En miroir, entre deux répliques ou des commentaires sur le déroulement de l’action, la dimension humaine prend le pas sur les clichés. De longs passages décrivent minutieusement l’âpre et laborieux quotidien dans l’immeuble au-dessus du restaurant du Golden Palace. Des digressions s’attardent sur les histoires de vie de ses habitants, tel le père de Willis : il a eu le rôle de « Chinois fripé », de « Sifu le Mystérieux Maître Kung-Fu » et pour finir de « Vieil Asiat’ » et, après avoir passé les deux tiers de sa vie aux États-Unis, loin de Taïwan, il choisit de chanter en karaoké la chanson de John Denver, Country Road, « parce qu’elle parle de rentrer à la maison ». Des pages entières sont consacrées aux héros qui peuplent l’imaginaire : Grand Frère, « qui pousse les gamins de Chinatown à se surpasser », car il est « le mec que tu rêves de devenir quand tu seras grand », plus encore que Bruce Lee, « légendaire, mais pas mythique. Trop réel, trop précis pour être un mythe ».
Pour étayer la charge affective de ces destins évoqués et le caractère loufoque du crime, sans doute racial, à élucider dans l’épisode en cours de tournage, Charles Wu n’hésite pas à imprimer au récit une tonalité doctrinale : rappel de faits politiques, énoncé des textes qui ont trait au statut des Asiatiques aux États-Unis, mise en exergue de citations d’un sociologue, d’un historien et d’une journaliste connus pour leurs travaux sur la représentation de Chinatown, le métier d’acteur et la confusion possible entre réalité et spectacle. Comme au cours d’un débat, le narrateur interpelle frontalement Willis Wu à la deuxième personne du singulier, l’interrogeant sur ses motivations, les implications de ses décisions, son sentiment d’infériorité et la qualité de ses rapports avec ses parents, avec la femme qu’il aime ou sa fille Phoebe. Il l’oblige ainsi à réfléchir sur sa place dans le système, sa posture de suspect ou de victime et son degré de responsabilité dans le racisme et la xénophobie, allant jusqu’à lui demander qui piège qui dans ce microcosme discriminant.
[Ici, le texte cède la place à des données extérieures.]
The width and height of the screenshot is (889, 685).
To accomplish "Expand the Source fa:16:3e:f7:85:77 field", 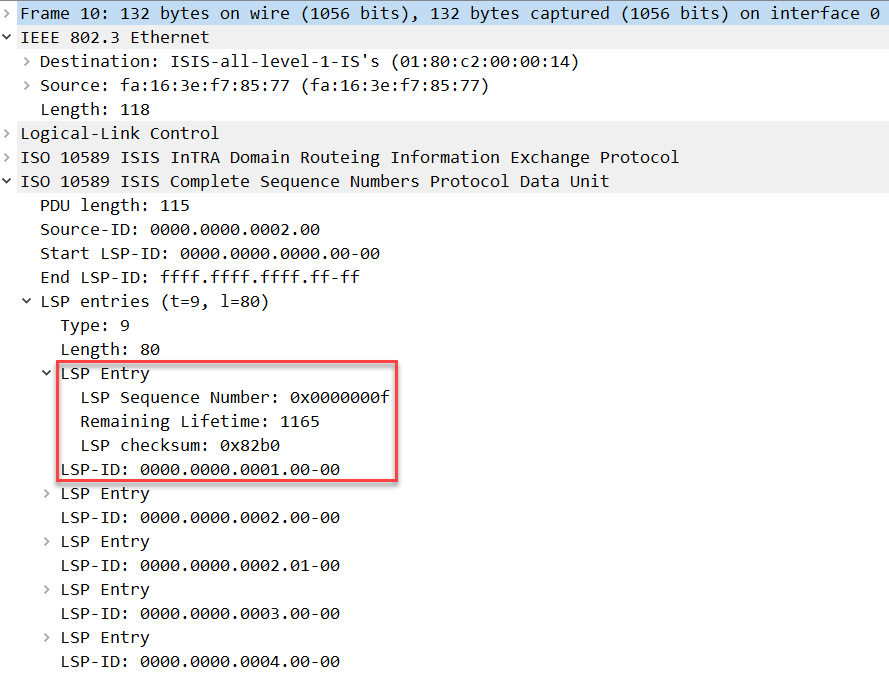I will 28,85.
Prisonnier de son sentiment « d’avoir la conscience d’un Américain contemporain et la tronche d’un paysan chinois d’il y a cinq mille ans », dans la dernière scène, Willis Wu, sous l’appellation « Toi », comme si l’acteur se vivait aussi en spectateur, se retrouve au tribunal : il est jugé pour sa « propre disparition » et défendu par Grand Frère. À l’annonce de sa condamnation, « Toi » a juste le temps d’exprimer avec force et violence sa colère d’être enfermé dans une histoire qui ne veut pas de lui, de ne pas jamais être vu comme un Américain, de toujours devoir ou vouloir jouer un rôle. Un coup de feu éclate. Mister Kung-Fu est mort ; Willis Wu n’est plus papa Kung-Fu, juste papa. Chinatown intérieur devient Chinatown extérieur.